Epidemiology & Risk Factors

  • Chronic gastroesophageal reflux disease (GERD) (accounts for >70% of benign peptic strictures).
  • Caustic ingestion (e.g., household lye, acids).
  • Radiation therapy (for thoracic or head/neck malignancies).
  • Pill-induced esophagitis (e.g., NSAIDs, bisphosphonates, tetracyclines, potassium chloride).
  • Eosinophilic esophagitis (EoE), systemic sclerosis, or Crohn’s disease.

Clinical Features

  • Progressive dysphagia initially to solids, progressing to liquids in advanced disease.
  • Improvement in heartburn symptoms (the stricture physically blocks acid reflux into the proximal esophagus). c
  • Regurgitation of undigested food or saliva.
  • Weight loss (usually gradual; rapid loss suggests malignancy).

Diagnosis

  • Initial: Barium swallow (esophagogram).
    • Typically shows a smooth, symmetric, tapered narrowing of the distal esophagus.
    • Helps map anatomy prior to endoscopy to reduce perforation risk.
  • Confirmatory/Gold Standard: Esophagogastroduodenoscopy (EGD) with biopsy.
    • Mandatory to rule out malignancy (esophageal adenocarcinoma or squamous cell carcinoma).
    • Permits simultaneous therapeutic intervention (dilation).
  • Key Labs: CBC (may show iron deficiency anemia if chronic occult blood loss or malnutrition) and BMP/albumin (to assess hydration and nutritional status).
  • Biopsy: Multiple brushings/biopsies from the stricture margin during EGD to exclude dysplasia or carcinoma.

Differential Diagnostics

  • Esophageal Adenocarcinoma/SCC:
    • Differentiated by rapid progression of dysphagia, profound weight loss, advanced age, and asymmetric, irregular, or friable mucosal narrowing on barium swallow or EGD.
  • Achalasia:
    • Differentiated by concurrent dysphagia to solids AND liquids from the onset, bird’s beak narrowing on barium swallow, and esophageal manometry showing aperistalsis and failure of the LES to relax.
  • Schatzki Ring:
    • Differentiated by intermittent (non-progressive) dysphagia to solids (often during a heavy meal, “steakhouse syndrome”).
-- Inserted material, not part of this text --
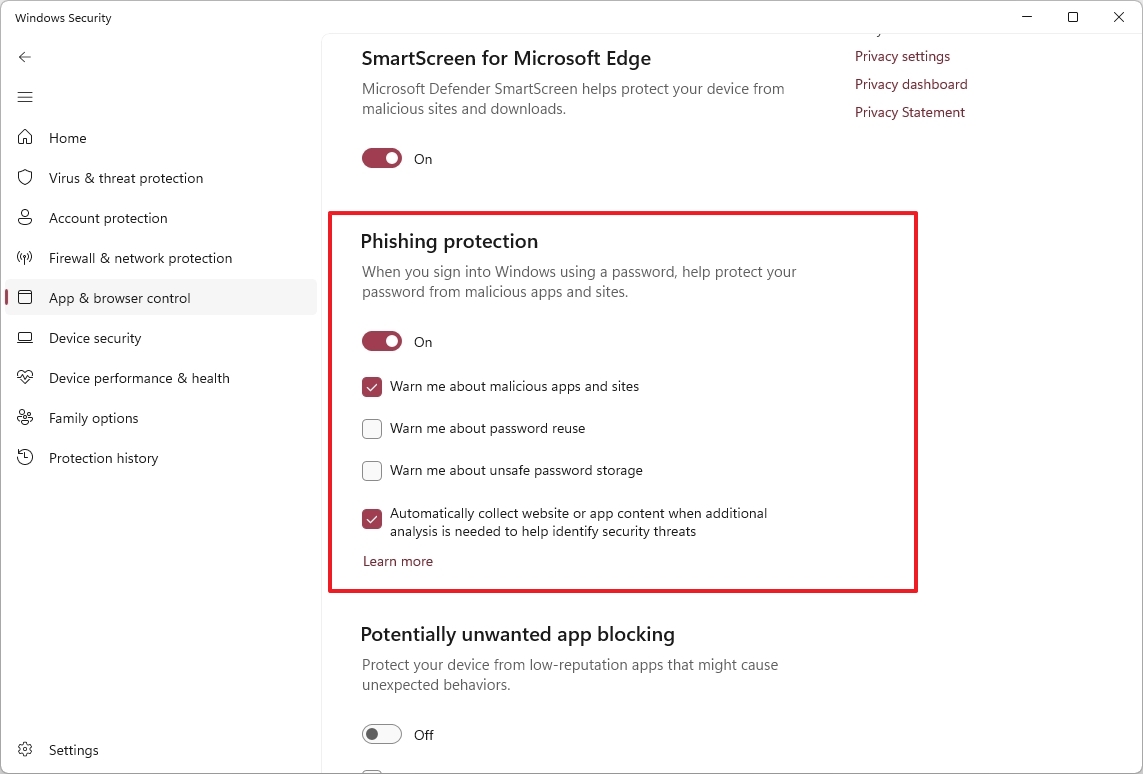This screenshot has height=774, width=1143.
Task: Navigate back using the arrow button
Action: pos(25,57)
Located at the squamocolumnar junction.
  • Eosinophilic Esophagitis (EoE):
    • Differentiated by history of atopy (asthma, eczema, allergies), young male demographic, EGD showing concentric rings (“trachealization”), and mucosal biopsy revealing >15 eosinophils/HPF.

Management

  1. Mechanical Dilation (First-line):
    • Performed during EGD using balloon dilators or bougies (wire-guided dilators) to physically widen the lumen.
  2. Acid Suppression (First-line adjunct):
    • High-dose proton pump inhibitor (PPI) therapy (e.g., omeprazole) indefinitely to heal esophagitis and significantly reduce recurrence rates.
  3. Refractory Management:
    • Intralesional corticosteroid (triamcinolone) injection during dilation to inhibit collagen synthesis.
    • Temporary placement of self-expanding plastic/metal stents.
    • Surgical resection (esophagectomy/reconstruction) as a last resort.